From the operational perspective, you should identify the automation tools that can be used to automate migration, build, deployment, etc. Such tools may include but are not limited to

• Environment discovery tools such as Google Cloud Stratozone
• VM to VM migration tools such as Google Cloud Migrate to VM
• VM to container migration tools such as Google Cloud Migrate to Containers
• Database migration tools such as Google Cloud Database Migration Service
• Infrastructure provisioning tools such as Terraform on Google Cloud
• CI/CD tools such as Cloud Build, Cloud Source Repositories, Artifact Registry, Cloud Deploy, etc.?

From the financial perspective, migrating to cloud means that you may have new monthly cloud bills to pay and you will need to make sure that your payment system is set up properly to ensure on-time payments.?

When - Roadmap

The final step of your workload cloud strategy is to create a roadmap for moving the workload from its current state to the desired state.
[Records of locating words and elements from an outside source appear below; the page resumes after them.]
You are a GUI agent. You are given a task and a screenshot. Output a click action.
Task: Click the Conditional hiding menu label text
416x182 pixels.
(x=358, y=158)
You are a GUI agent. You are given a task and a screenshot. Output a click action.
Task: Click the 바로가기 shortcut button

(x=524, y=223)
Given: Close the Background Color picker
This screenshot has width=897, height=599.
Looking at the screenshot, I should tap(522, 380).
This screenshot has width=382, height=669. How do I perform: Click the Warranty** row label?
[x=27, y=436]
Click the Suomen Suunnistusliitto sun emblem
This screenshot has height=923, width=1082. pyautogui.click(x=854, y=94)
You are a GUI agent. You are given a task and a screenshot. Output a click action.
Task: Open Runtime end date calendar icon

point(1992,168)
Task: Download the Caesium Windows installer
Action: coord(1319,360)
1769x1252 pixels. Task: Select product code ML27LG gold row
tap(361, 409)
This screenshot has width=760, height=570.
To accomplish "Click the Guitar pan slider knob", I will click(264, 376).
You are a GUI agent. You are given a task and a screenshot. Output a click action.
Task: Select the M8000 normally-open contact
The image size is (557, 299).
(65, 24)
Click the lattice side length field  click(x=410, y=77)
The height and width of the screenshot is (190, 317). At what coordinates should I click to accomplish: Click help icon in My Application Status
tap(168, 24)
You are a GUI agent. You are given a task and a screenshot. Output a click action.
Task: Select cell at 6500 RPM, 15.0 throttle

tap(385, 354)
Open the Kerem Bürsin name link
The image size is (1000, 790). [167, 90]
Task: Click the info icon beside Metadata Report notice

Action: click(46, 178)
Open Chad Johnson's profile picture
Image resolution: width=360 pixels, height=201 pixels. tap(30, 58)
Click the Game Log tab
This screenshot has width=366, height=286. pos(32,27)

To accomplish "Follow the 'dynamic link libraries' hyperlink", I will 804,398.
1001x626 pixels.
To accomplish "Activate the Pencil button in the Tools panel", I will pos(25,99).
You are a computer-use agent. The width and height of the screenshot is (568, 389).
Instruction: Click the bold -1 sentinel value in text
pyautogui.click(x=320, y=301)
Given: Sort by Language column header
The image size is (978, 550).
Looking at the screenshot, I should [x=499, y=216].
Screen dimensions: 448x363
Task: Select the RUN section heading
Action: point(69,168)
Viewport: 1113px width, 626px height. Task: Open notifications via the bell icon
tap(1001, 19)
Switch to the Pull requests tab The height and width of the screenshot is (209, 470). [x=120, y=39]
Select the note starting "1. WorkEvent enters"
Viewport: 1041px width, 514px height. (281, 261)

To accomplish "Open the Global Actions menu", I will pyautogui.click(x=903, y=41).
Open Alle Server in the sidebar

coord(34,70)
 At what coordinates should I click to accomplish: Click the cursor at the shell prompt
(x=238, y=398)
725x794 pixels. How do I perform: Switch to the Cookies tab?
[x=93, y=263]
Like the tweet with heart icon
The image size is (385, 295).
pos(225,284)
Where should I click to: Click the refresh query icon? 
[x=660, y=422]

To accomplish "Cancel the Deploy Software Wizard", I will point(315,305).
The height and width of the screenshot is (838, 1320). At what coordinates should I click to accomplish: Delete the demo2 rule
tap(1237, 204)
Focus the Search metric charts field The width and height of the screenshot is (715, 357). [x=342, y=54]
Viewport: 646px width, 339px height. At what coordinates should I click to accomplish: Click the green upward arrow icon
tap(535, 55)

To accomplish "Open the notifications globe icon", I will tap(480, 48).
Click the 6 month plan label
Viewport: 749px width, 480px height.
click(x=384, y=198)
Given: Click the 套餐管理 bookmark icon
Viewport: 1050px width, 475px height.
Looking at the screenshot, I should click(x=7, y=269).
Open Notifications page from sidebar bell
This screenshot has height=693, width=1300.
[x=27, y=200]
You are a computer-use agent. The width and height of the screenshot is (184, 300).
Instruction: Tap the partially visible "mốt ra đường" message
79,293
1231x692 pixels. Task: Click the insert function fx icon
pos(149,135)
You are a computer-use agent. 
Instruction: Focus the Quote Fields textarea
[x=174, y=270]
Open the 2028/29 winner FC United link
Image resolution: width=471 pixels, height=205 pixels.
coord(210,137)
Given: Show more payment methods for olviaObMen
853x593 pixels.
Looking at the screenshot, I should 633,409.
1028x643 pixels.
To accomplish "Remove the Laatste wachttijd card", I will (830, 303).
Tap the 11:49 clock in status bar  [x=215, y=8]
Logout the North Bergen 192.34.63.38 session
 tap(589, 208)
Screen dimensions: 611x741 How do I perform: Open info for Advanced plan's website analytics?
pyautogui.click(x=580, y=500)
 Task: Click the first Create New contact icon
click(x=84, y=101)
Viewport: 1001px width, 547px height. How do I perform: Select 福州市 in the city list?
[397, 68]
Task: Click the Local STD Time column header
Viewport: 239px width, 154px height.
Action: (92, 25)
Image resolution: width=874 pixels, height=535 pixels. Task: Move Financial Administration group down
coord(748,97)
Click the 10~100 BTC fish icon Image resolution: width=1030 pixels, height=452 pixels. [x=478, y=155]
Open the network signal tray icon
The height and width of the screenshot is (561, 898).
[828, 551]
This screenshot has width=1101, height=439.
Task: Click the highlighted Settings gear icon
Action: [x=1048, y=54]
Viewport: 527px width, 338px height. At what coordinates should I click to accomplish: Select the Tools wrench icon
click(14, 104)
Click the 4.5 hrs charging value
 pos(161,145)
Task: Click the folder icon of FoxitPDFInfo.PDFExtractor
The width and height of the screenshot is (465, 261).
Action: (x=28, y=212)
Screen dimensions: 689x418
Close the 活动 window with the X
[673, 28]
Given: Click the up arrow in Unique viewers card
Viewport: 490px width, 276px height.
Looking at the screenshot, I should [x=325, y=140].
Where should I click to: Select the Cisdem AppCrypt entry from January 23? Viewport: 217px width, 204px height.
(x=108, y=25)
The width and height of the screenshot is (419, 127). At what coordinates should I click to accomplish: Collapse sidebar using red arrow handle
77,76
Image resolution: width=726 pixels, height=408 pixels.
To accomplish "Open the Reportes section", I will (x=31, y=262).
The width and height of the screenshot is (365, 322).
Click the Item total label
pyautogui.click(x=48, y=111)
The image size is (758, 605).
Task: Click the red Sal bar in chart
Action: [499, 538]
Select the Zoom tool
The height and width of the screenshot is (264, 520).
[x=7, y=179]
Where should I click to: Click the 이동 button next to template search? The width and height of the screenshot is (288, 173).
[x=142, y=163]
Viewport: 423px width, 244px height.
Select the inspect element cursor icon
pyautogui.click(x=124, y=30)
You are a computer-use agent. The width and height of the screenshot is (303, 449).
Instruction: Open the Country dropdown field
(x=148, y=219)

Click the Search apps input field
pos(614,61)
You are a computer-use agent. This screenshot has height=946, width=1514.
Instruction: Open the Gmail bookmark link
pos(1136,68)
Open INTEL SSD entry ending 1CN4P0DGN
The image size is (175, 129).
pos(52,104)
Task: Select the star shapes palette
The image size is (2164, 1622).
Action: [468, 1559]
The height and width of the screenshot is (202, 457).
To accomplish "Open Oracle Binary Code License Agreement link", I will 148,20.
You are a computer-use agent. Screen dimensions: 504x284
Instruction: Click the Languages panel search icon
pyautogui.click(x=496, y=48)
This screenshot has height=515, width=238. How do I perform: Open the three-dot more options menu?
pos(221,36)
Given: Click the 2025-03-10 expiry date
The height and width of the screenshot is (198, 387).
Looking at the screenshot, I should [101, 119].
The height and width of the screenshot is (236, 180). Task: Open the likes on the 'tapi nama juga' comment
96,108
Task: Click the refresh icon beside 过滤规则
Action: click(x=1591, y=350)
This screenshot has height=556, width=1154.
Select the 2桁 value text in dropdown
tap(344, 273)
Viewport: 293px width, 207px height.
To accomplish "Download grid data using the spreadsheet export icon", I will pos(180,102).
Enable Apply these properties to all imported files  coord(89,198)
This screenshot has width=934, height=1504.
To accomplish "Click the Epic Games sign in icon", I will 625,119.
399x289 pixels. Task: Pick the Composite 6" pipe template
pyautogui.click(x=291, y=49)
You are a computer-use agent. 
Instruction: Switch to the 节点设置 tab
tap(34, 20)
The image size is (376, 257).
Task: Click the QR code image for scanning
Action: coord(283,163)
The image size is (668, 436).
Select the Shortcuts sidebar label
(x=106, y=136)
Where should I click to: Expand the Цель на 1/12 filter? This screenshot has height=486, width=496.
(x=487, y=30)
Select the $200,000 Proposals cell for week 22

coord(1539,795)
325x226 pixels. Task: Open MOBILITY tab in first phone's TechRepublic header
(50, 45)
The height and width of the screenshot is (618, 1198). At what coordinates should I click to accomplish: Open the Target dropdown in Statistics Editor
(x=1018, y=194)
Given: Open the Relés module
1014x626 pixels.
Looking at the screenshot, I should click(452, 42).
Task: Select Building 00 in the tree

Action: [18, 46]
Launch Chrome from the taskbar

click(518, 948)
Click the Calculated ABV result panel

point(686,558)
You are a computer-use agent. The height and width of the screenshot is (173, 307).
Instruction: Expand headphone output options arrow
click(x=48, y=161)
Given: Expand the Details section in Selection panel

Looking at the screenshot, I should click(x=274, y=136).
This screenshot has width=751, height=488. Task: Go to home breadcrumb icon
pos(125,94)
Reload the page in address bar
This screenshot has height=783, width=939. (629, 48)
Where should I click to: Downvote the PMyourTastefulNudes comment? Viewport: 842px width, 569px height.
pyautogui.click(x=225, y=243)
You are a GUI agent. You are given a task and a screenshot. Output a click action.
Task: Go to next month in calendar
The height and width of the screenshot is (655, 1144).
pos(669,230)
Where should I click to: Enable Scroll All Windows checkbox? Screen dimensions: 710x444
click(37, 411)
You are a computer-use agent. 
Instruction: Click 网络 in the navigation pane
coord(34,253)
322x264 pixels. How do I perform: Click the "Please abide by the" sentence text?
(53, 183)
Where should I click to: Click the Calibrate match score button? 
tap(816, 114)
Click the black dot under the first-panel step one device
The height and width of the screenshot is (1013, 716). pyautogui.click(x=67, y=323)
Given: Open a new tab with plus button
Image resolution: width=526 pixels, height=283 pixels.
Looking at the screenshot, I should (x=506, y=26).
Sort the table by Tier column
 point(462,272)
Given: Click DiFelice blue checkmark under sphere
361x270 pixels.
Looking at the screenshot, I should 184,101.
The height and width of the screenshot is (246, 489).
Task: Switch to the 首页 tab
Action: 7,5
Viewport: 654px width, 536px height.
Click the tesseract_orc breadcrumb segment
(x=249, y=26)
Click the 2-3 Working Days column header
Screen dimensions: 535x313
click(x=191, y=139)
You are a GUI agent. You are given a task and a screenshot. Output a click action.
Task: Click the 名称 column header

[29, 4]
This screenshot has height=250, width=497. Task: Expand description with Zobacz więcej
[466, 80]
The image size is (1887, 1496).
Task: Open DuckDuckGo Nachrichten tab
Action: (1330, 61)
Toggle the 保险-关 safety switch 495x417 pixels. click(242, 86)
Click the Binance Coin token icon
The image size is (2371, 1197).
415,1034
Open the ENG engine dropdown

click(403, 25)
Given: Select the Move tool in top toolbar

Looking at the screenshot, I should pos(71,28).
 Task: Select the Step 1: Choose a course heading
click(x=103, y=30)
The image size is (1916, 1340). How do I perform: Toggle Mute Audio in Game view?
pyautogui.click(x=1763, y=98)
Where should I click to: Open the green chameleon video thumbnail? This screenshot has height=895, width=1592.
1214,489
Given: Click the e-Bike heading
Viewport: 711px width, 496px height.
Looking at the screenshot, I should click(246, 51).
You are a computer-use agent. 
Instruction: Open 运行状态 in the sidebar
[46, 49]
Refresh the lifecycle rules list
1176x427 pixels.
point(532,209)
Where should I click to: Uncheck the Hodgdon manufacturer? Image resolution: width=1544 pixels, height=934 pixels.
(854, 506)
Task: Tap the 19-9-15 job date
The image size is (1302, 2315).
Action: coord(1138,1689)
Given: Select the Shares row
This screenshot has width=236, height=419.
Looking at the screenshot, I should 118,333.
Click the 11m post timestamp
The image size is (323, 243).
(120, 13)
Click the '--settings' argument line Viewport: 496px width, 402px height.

This is not intended to be a detailed plan but just the planned start and completion time frames. If the strategy for moving the workload from its current state to the desired state includes multiple phases, the roadmap should include planned start and completion times for all phases.

You can start with a desired timeline from the business perspective and validate it for technical feasibility, security and operational readiness, and financial soundness. Adjustments should be made as needed to determine a realistic roadmap.

Summary

Building a comprehensive enterprise cloud strategy is an important exercise that should not be ignored or trivialized for any organization that is serious about leveraging cloud for its digital transformations. On the other hand, there is no need to include all workloads when you get started on building your enterprise cloud strategy. A good practice is to start with those workloads that are ready for the next moves and gradually add other workloads over time. The key is to get started sooner rather than later. An enterprise cloud strategy is not something static and should be revisited as the organization’s digital transformation journey evolves overtime.